- [Text passage]:
━━━━━━━━━━━━━━━━━━━━
Asalla Natural Desert Products is a group business entrepreneurship project formed by 8 Bedouin women from the village of Tel Sheva in the Negev. Within Tel Sheva, unemployment and crime are high and there is little urban or industrial infrastructure. In 2005 the group took part in a course, which was planned and executed by CJAED in collaboration with the local community center and the Tel Sheva Local Municipal Council. This course promoted personal empowerment and professional training, delving deeply into the subject of traditional medicine and healing by use of plants and herbs. Tel Sheva and Jasmine together built a program to develop the business with the hope of creating an herbal medicine and cosmetics chain based on their age-old Bedouin traditions and techniques. Each businesswomen was given a 20,000 shekel loan from the CJAED Sulam Loan Fund. The plants required for the products are currently picked by the group in unprotected desert regions. In the later stages, following negotiations with the Ministry of Agriculture, the company will be given land on which they can grow the plants. The Asala initiative has a planned line of 24 desert cosmetic products for the face and body, six of them (a facial cream for nurturing dry, regular and oily skin, and a cleansing cream for the three skin types) already received the Ministry of Health's approval and another 3 are in development stages. The products being developed are designed for care of complexion and beauty and for treating various skin problems. Asala products will be found in leading stores throughout Israel.
━━━━━━━━━━━━━━━━━━━━
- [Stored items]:
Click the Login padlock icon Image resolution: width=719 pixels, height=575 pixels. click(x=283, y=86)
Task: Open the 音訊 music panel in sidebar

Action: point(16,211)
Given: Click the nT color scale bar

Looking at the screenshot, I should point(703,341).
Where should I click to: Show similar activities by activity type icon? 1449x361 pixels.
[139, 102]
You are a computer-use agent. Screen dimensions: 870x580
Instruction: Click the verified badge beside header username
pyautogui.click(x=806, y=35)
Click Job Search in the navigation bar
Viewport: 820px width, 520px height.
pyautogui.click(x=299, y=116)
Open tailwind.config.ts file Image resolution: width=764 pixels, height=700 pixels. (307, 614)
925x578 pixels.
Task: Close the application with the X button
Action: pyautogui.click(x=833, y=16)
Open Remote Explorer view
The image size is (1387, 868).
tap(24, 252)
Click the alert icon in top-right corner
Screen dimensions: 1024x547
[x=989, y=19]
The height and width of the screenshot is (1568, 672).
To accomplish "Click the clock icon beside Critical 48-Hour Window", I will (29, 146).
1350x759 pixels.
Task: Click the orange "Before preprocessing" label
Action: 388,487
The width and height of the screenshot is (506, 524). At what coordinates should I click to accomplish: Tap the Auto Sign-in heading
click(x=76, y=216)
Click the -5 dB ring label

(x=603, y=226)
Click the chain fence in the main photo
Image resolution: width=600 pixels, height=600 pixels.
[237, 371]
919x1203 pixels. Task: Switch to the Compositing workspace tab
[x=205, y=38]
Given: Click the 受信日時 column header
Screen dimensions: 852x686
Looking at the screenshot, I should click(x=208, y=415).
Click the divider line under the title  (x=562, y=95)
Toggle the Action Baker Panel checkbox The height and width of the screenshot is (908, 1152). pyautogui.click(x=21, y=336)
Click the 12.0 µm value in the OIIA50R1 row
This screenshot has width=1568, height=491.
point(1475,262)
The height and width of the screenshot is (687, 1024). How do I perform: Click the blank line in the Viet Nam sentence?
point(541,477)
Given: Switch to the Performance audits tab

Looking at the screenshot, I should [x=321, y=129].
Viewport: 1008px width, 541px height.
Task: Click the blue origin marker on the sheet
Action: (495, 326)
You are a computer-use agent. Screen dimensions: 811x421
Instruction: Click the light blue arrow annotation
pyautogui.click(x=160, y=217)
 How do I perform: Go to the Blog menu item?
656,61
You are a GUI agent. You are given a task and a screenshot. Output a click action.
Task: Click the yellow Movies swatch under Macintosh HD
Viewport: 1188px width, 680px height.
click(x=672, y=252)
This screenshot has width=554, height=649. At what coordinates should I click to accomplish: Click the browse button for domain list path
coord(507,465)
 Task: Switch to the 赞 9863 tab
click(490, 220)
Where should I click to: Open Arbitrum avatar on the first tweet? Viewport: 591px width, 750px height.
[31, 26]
━━━━━━━━━━━━━━━━━━━━
- [Exercise requirements]: Resume the text on Asalla Natural Desert Products, picking up right after its final sentence. The data above is not required for any of this work.

- [Reply]:
===Joint Jewish-Arab Employment Zones===
CJAED's Mevo Carmel Joint Jewish-Arab Employment and Zone combines a green-environmental emphasis with employment and enterprise development. Established by the Jewish and Druze municipalities of Dalyat el-Carmel, Usfiya, Yoqneam Illit, and the Regional Council of Megiddo, Mevo Carmel industrial zone will include CJAED's Joint Employment and Business Development Center. The center will include a “virtual” incubator, providing services to potentially over 800 small businesses from the area with the purpose of assisting them in growing their businesses. Eight Arab and Jewish green-businesses will be chosen for the "green" on-site incubator. These businesses will either manufacture or distribute products that are eco-friendly, contribute to the preservation of the environment by employing responsible manufacturing systems, or create new “green” technologies.

The Bar Lev Joint Jewish-Arab Employment Zone is establishing an Employment and Business Support Center for the Al-Shaghour Arab Municipality and Carmiel, Misgav and Mateh Asher Jewish Municipalities at its site in the North of Israel. The primary target population of the project's activities is the Muslim and Christian Arab population of Al-Shaghour. According to Israel Employment Service statistics, Al-Shaghour's unemployment rate is more than 2.5 times the national average, and double that of neighboring Carmiel. In 2009, the UJC/The Jewish Federations of North America's Social Venture Fund for Jewish-Arab Equality and Shared Society partnered with the Jewish Agency for Israel (JAFI) and CJAED to create a new loan fund for joint Jewish-Arab employment zones. The new loan fund will be launched with an initial investment of $200,000, which will provide loan guarantees that will permit as much as $800,000 in bank loans ranging from 150,000 to 500,000 NIS ($40,000 to $130,000) each. Chair Natan Sharansky said, “Together, with CJAED, we see this initiative as an important part of our strategy to bring greater prosperity to all sectors of Israeli society." By the end of 2011, CJAED expects the Bar Lev to be the incubator for 75 small businesses and 5-10 big employers, resulting in the creation of 3,000 jobs.

In 2009, CJAED director Helmi Kittani said in an interview “We believe our model of creating joint employment zones within Israel can be a very good model for joint Israeli-Palestinian employment zones along the green line.”

==Additional Achievements==
-CJAED has helped develop more than 3,000 small business owned by women, which have generated 5,000 new jobs.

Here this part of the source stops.